Data processed/sec (GBPs)= 10.725 GBPs
TEST SUCCESS

As you can see from a sample run above the number of kernel executions has been increased in host memory setup thus increasing the throughput of the application to 10.7 GBPs

Open the vitis_analyzer using the newly generated .run_summary file.

vitis_analyzer xrt.run_summary

In the Kernel and Compute Units section you can see average CU execution times are now increased compared to the DDR-based run. Now CU takes more time as accessing the remote memory on the host machine is always slower than accessing on-chip memory on the FPGA card. However, increasing CU time is not appearing as an overall negative result as the number of CU executions is increased for each CU. In a host memory-based application, the host CPU is not performing any data transfer operation.
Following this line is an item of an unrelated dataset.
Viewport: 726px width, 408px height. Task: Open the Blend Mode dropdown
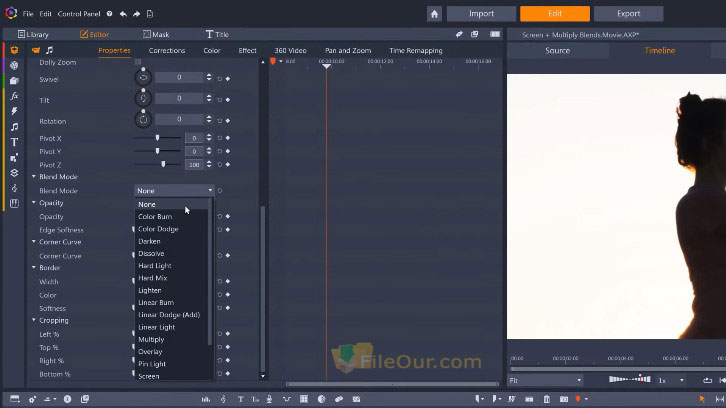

This can free up CPU cycles which can then otherwise used to increase the overall application performance. In this example, the free CPU cycles helped in processing more CU execution requests resulting in more accomplished data processing within the same period.

../../../_images/hm_profile.JPG

Unlike DDR-based applications, you cannot see the Host Transfer section inside the Profile report. As there are no data transfers initiated by the host machine, this report is not populated.